[Start of section]

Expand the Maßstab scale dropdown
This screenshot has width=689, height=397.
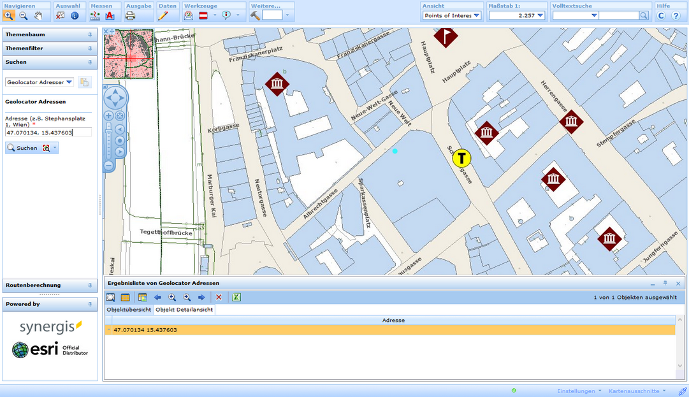point(540,15)
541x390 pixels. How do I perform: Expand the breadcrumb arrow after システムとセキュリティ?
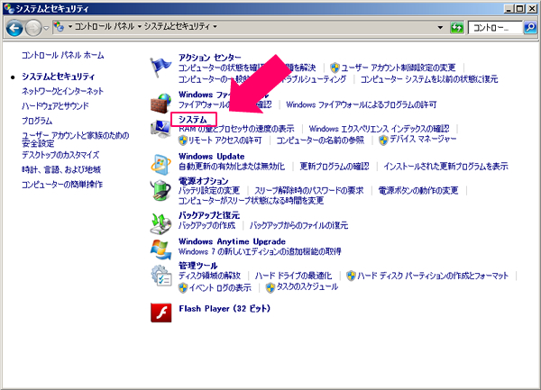tap(216, 28)
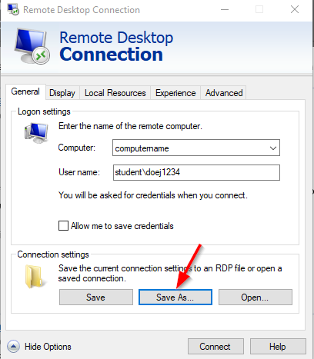Expand the Computer name dropdown arrow

point(273,148)
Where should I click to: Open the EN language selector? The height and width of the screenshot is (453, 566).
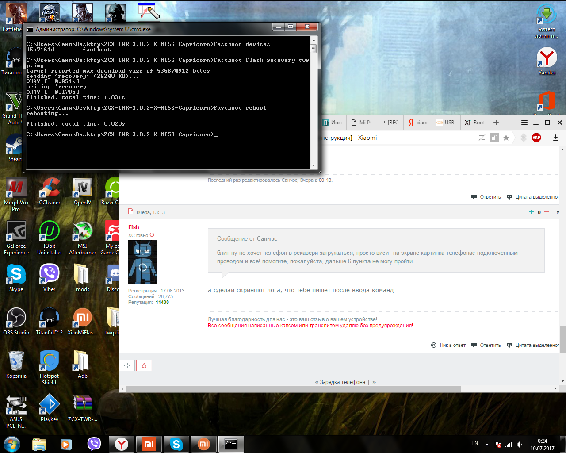point(474,443)
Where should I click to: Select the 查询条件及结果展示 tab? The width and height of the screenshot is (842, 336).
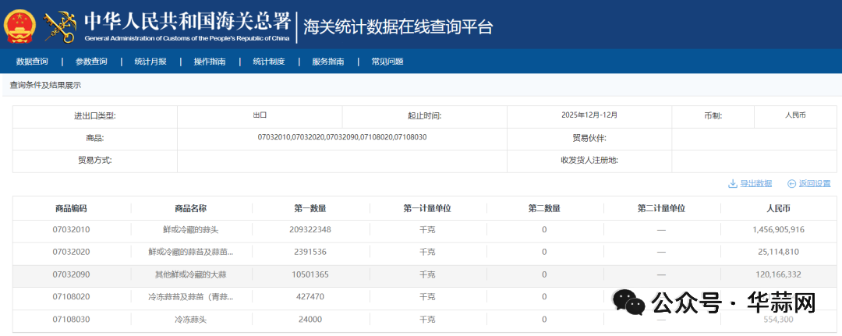pyautogui.click(x=45, y=85)
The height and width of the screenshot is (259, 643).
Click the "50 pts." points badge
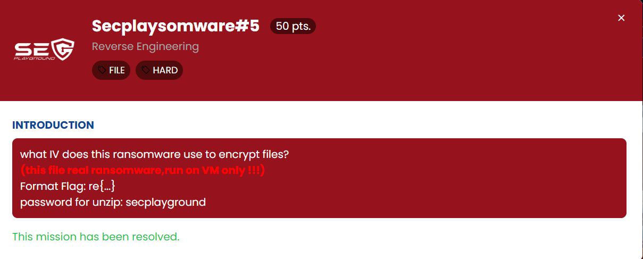click(293, 26)
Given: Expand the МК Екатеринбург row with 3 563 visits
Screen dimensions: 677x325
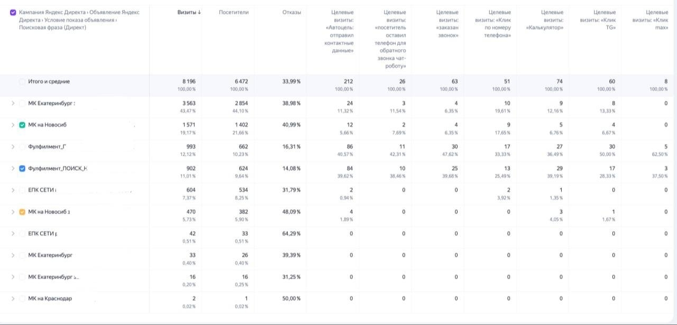Looking at the screenshot, I should pos(13,104).
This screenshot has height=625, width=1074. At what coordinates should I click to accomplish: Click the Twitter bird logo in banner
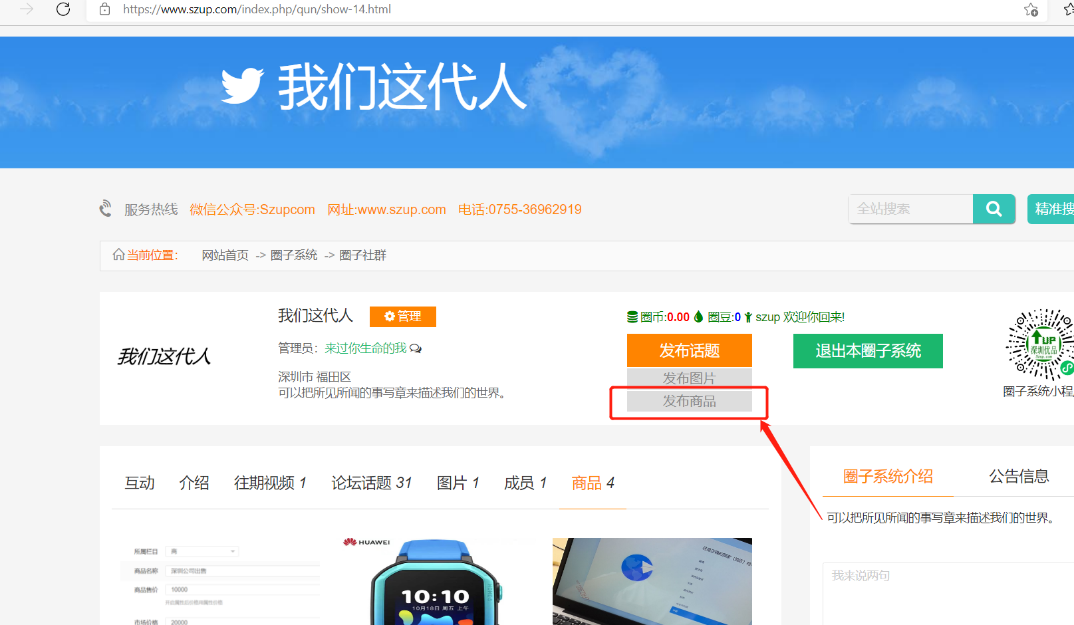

[End of section]

HOW TO COMPLETE THIS TASK: Please write out exactly the lines from the one containing "The height and width of the screenshot is (259, 643)." through the last line of the records above, and leave out any pictures.

SOLVED EXERCISE:
The height and width of the screenshot is (259, 643).
Click the "50 pts." points badge
click(293, 26)
Given: Expand the МК Екатеринбург row with 3 563 visits
Screen dimensions: 677x325
Looking at the screenshot, I should pos(13,104).
This screenshot has height=625, width=1074. At what coordinates should I click to accomplish: Click the Twitter bird logo in banner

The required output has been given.